● **Supplied material**:
══════════════════════════════
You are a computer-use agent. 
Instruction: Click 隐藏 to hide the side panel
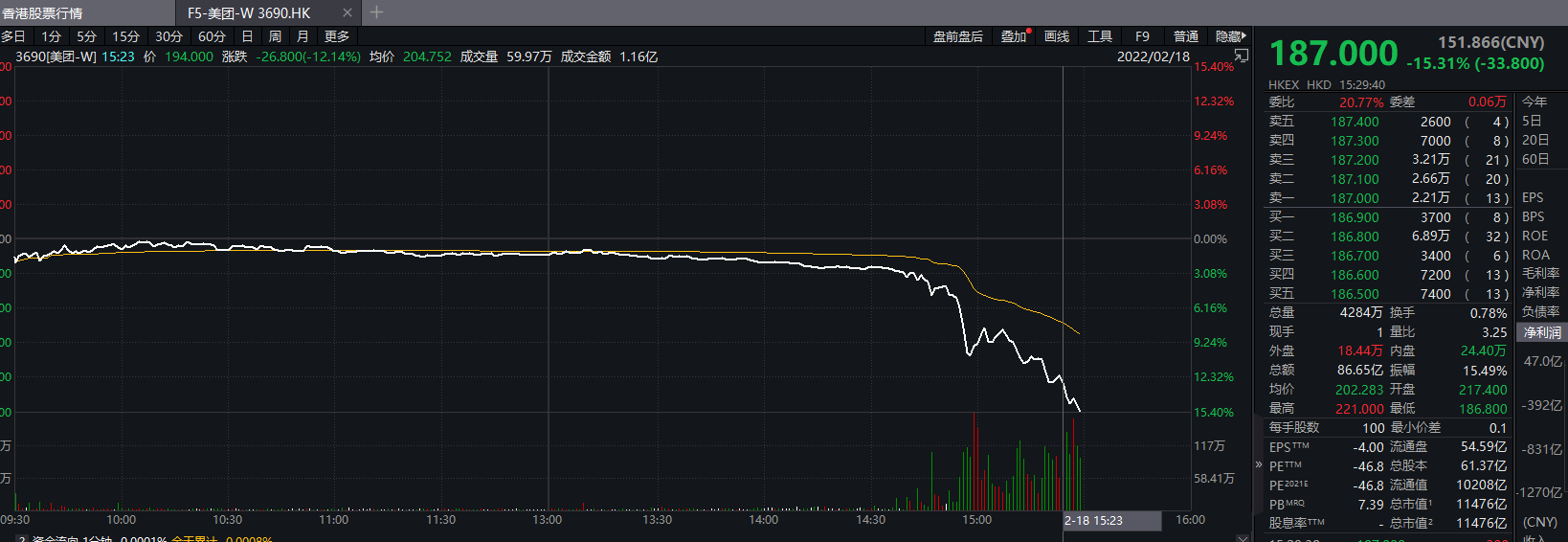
══════════════════════════════
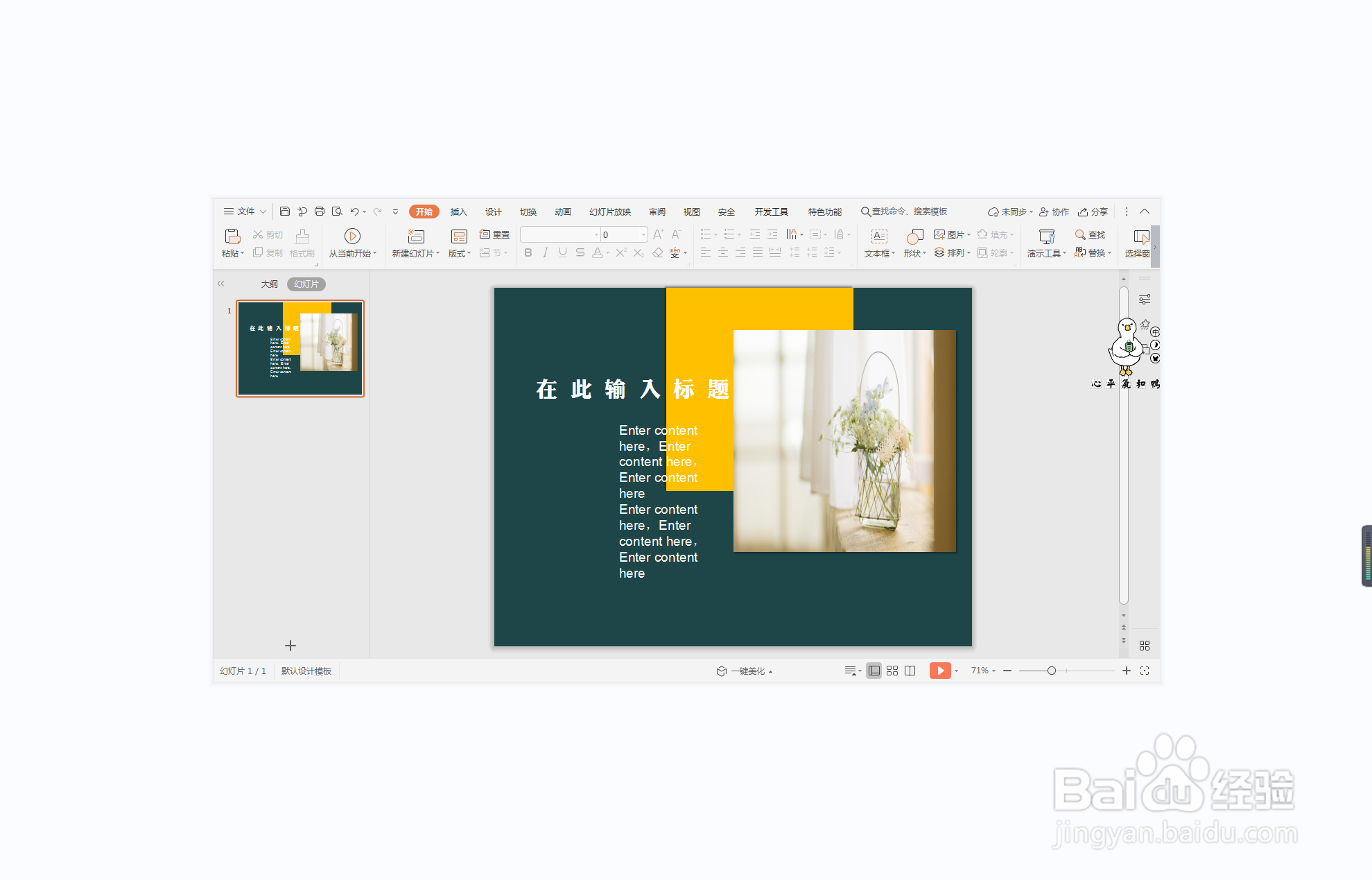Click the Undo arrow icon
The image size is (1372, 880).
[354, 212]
══════════════════════════════
● **Exercise details**:
Reproduce the lines starting at the one that contains "You are a computer-use agent." and ending after the one that contains "Instruction: Click 隐藏 to hide the side panel", changing "side panel" to "sidebar" and leaving all other text as it stands.

● **Result of the exercise**:
You are a computer-use agent. 
Instruction: Click 隐藏 to hide the sidebar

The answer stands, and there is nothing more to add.